Explain Codes LogoExplain Codes Logo

Substitute multiple whitespace with single whitespace in Python

python
functions
performance
best-practices
Alex KataevbyAlex Kataev·Oct 7, 2024
TLDR

You can collapse multiple whitespaces to one in Python using the re.sub() function from the re module. The pattern r'\s+' targets clusters of whitespace, which it then replaces with a single space. See the code snippet below for a real quick check:

import re # Imagine Bob Ross painting a happy little whitespace here clean_text = re.sub(r'\s+', ' ', "This is an example. Got it?") print(clean_text) # See? "This is an example. Got it?"

This code takes away the extra spaces, making the string look neat and well-formatted.

Alternatives to regular expressions

Divide and conquer (Splitting and joining)

If regex gives you a headache, Python's split() and join() operations make a solid team. Together they can defeat the whitespace monster just as well. This combined function works by splitting the string into words, then assembling them back together with a space.

# No regex were harmed in creating this example. text = "Too many spaces." clean_text = ' '.join(text.split()) print(clean_text) # Now it says: "Too many spaces."

Handling the outskirt whiteness (Strip operation)

If you want to get rid of whitespace around the string, you can call the strip() method. This doesn't affect the spaces between the words.

text = " Middle. " clean_text = text.strip() print(clean_text) # And the result is: "Middle."

Valar Morghulis (all leading and trailing whitespace must die)!

Dealing with different types of whitespace

Beware of the Control Characters

Whitespace is like an iceberg—there’s a lot more below the surface (hello \t, \n, etc.). So when using re.sub(), remember it views these control characters as whitespaces as well which could generate unexpected outputs.
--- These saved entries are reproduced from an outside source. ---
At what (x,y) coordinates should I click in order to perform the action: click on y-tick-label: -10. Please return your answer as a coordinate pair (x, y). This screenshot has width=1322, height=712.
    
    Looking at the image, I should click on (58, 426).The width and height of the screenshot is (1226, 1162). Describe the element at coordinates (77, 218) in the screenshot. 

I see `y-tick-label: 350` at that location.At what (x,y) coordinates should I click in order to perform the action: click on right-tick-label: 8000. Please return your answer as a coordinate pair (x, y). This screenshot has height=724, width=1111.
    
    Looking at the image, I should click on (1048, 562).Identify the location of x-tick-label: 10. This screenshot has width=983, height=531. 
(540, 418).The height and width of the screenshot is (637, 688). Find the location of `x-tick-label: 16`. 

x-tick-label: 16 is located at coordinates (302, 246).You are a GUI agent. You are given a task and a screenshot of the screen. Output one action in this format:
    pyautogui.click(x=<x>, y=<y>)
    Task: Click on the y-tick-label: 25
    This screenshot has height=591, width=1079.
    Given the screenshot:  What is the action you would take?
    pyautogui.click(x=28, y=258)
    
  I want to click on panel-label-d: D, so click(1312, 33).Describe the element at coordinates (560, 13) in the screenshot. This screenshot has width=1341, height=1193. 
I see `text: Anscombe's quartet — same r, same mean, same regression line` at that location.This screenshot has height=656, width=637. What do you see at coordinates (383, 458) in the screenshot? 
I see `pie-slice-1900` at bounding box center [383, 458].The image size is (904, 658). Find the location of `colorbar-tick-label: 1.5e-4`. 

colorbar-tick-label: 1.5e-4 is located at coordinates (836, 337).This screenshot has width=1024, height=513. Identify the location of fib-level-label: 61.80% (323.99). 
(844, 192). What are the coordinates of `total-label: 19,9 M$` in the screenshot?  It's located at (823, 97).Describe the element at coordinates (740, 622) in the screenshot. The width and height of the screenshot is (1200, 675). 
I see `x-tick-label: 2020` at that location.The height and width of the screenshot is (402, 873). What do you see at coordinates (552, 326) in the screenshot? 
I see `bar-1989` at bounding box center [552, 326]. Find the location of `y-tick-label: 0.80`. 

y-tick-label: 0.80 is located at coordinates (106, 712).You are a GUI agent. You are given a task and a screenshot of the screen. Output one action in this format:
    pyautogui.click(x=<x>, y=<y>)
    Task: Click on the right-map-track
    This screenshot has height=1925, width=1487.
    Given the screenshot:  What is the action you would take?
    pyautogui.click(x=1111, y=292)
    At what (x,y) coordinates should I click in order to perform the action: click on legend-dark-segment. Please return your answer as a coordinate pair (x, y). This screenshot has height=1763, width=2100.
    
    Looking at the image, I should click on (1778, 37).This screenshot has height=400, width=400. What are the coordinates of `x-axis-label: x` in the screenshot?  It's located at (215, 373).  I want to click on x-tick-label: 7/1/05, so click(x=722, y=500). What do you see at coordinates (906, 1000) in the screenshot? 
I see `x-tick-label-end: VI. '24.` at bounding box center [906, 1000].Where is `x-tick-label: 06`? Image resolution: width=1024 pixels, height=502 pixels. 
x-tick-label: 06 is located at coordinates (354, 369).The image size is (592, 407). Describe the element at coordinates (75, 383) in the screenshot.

Focusing on ASCII whitespace

The re.ASCII flag comes in handy when you need to handle only ASCII spaces and leave other whitespace ghosts (like unicode ones) untouched. If your text is a melting pot of encoding standards, this could be helpful.

# Now we're flagging! It's ASCII-nating. clean_text = re.sub(r'\s+', ' ', "Use the space, Luke.", flags=re.ASCII) print(clean_text) # Outputs: "Use the space, Luke."

Considering performance

Comparing methods

Regex isn't the only game in town. Non-regex methods like Alex Martelli's split/join method often out-paces the competition. Make different methods race against each other for your specific scenario. After all, performance is a marathon, not a sprint! For a detailed comparison, you can refer this link.

Internal optimisations

Python keeps two power-ups in the form of _RE_COMBINE_WHITESPACE and _RE_STRIP_WHITESPACE. They come from the re module and are highly optimized for whitespace operations. While they're not officially part of the API, you can still use them for an extra boost.

from re import _RE_COMBINE_WHITESPACE, _RE_STRIP_WHITESPACE # There's always an "_under_score" (_not really) text = "Whitespace everywhere." clean_text = _RE_COMBINE_WHITESPACE.sub(' ', text).strip() print(clean_text) # Outputs: "Whitespace everywhere."

Useful tips, tricks, and caveats

Escaping literal spaces

Remember, regex treats a lot of symbols as special characters. If you want to include an actual space in your pattern, don't space out! Use a backslash (\ ) to escape it.

Immutable strings and memory

Keep in mind that strings in Python are immutable. This means any string operation creates a new string, which could lead to high memory usage. It's a game of memory mahjong, choose your moves wisely!

Comprehensive string cleaning

If you're in a string cleaning spree, a more complex regex pattern or a chain of string methods could help you capture and clean a wider range of unwanted characters.